My Tinnitus Doesn't Affect Me Anymore. Habituation DOES Work.

Oreille

Member
Author
Feb 25, 2014
5
East Tennessee
Tinnitus Since
02/05/2014
Dear All.

I have been away from the forum for a while. I wanted to go back real quick to write a short but strong message of hope to all new and ongoing sufferers: habituation DOES work. My T, if I listen to it, is still here 24/7 after 2 years, but I don't care about it at all. I would never have believed that habitation could be a real thing when my T started, as I went through the anguish that so many of us go through. But after a bit of a roller-coaster time of feelings and hope/despair during the first few weeks, habituation did indeed take place. It does happen guys, hang in there.

It happens through different paths, for me it was, essentially: force yourself to live with it at first, if you say to yourself: "I wish I would do this or that but I can't because my T brings me down" then stand up and DO IT nonetheless. Start to live a "normal" life again, it is difficult at first but then your "normal" behavior will become natural again, and voila: you are habituated. A bit of do-it-yourself behavioral therapy in a way.

Do I have T? Yes I do, I think it will never go away. I am a T "sufferer"? Not in the slightest.

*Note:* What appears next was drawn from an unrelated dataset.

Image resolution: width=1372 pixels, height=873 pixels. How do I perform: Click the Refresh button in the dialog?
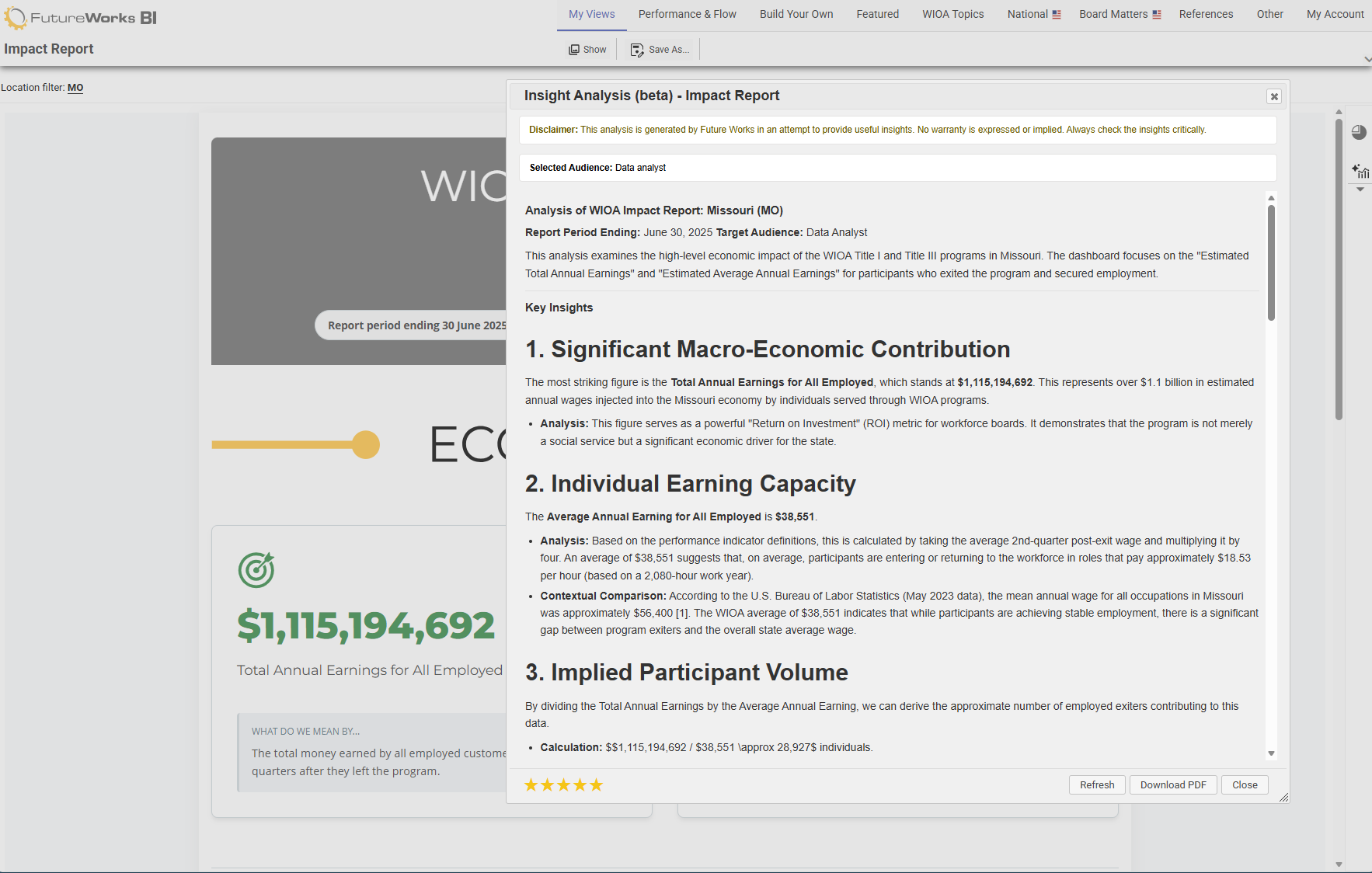(x=1097, y=784)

The Force be with you All,
Oreille.
 
Thank you soooo much for sharing this! This is what I needed to hear! I had a bit of a turning point when
I started to understand that even if this does not go away, there is habituation, which is as good as..
So I'm just waiting..trying to be normal, but with a few coping mechanisms that I don't mind adopting
for the rest of my life..ie: always having background noise on, and listening to quiet soft music with an
under pillow speaker at night. Actually, I quite enjoy this, and even look forward to my nights now..
Thanks again! and so happy for you!
 
Glad to read that, Raggs. I did that as well and it worked great: a white noise machine at night or sound pillow. It was important because then I didn't fear going to bed anymore and could fell asleep well. And once you are not afraid of T, the battle is essentially won.

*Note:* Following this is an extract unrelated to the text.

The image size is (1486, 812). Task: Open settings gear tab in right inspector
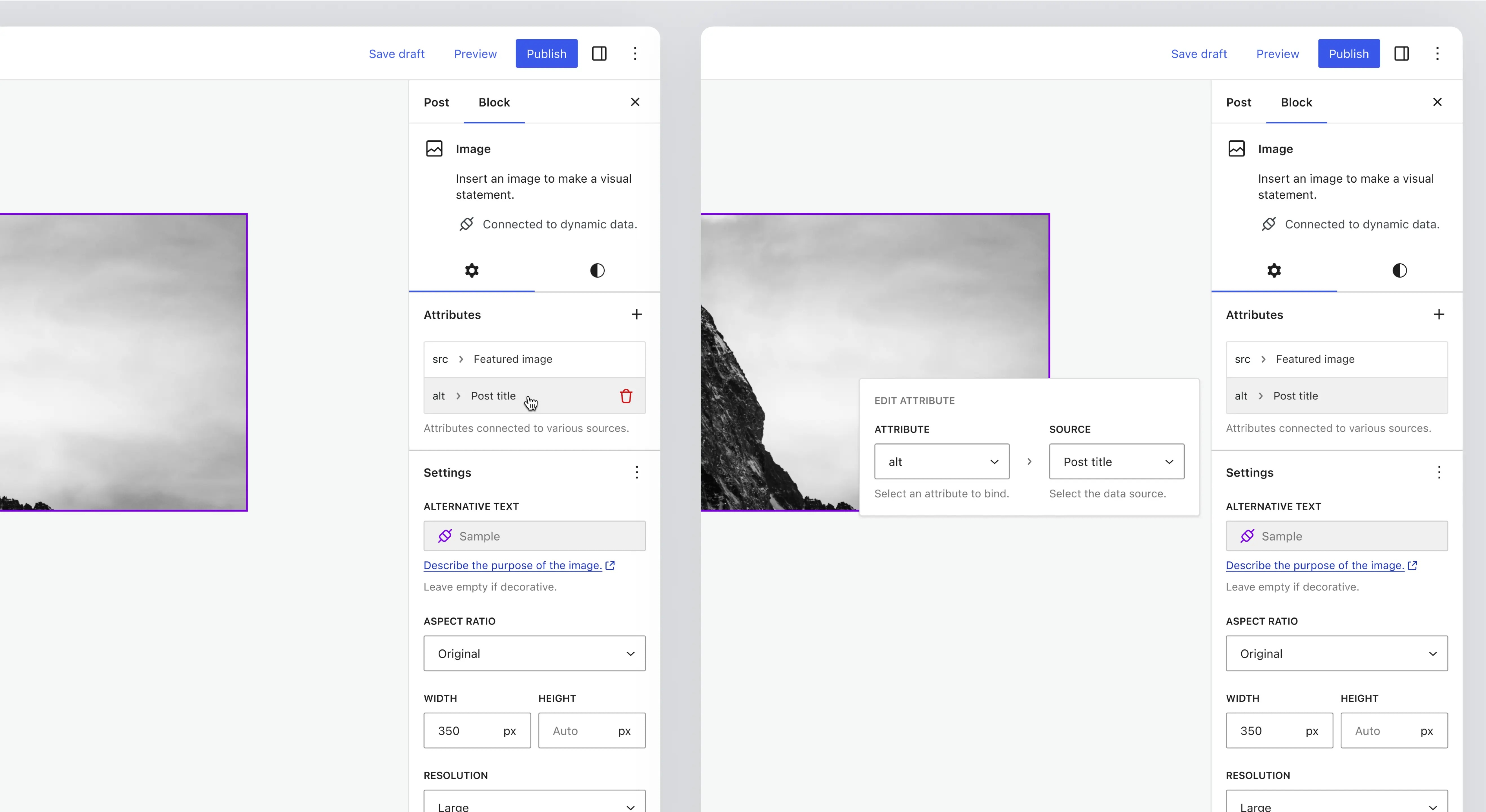[x=1274, y=271]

Essentially, the pb with T was a self-fulfilling curse: I was afraid that T was going to control my life, this anxiety scared me and exhausted me, which indeed gave more power to T over my life, etc..

Resuming a normal life no matter what was what make realize that no, T did not really have this power. The problem was not T, but my reaction to it. I realized that there is no reason to be afraid of T, and this change of perception was a pivotal moment. After that, things better and better. No need for snake oil remedies: we all have in ourselves what it takes to tame T's fake power over us.
 
@DebInAustralia ~yes, I saw it briefly..should watch more fully..thanks for the reminder.

@Oreille ~ I was so relieved when I started to not be so afraid of bedtime..and not only not afraid, but
looking forward to it as I discovered something new. I've always been interested in lucid dreaming, so
listening to sleep hypnosis apps, or music, or the radio, or documentaries and sorta falling into half asleep
and half awake has been quite fascinating. That's the key isn't it? To find something that distracts you
completely and fully that you can anticipate a break from the noise! And since my distraction "activity"
needs to happen at bedtime is perfect timing!

I like how you said, once you are not afraid of the noise, you have won. That is a very interesting concept.
I have also been trying to learn to meditate, and could not stay focused on my breath, so since my mind
always wanted to focus on the noise, I gave in, and decided to give my mind what it wanted, and I thought
"now I'm going to know what it feels like to meditate and I will enjoy the benefits of only thinking
of one thing, but when my mind wandered away from the noise, I was flabbergasted!
I couldn't believe it, but I now had proof that I could actually think of something else than just the noise.
So sometimes, when I don't want to listen to the noise, I try to ONLY listen to it, and of course my mind
wanders to the other problems I am trying to work on or pleasant memories of the past or hopeful wishes and anticipation for the future or what I need to do at work, or what I want for dinner...lol
Kinda like reverse psychology, which my mom said always worked on me as a kid!
 
Oreille,
Thanks for sharing your experience, hope and perspective with a little bit of "suck it up and go on with life". Good stuff. I needed to hear it.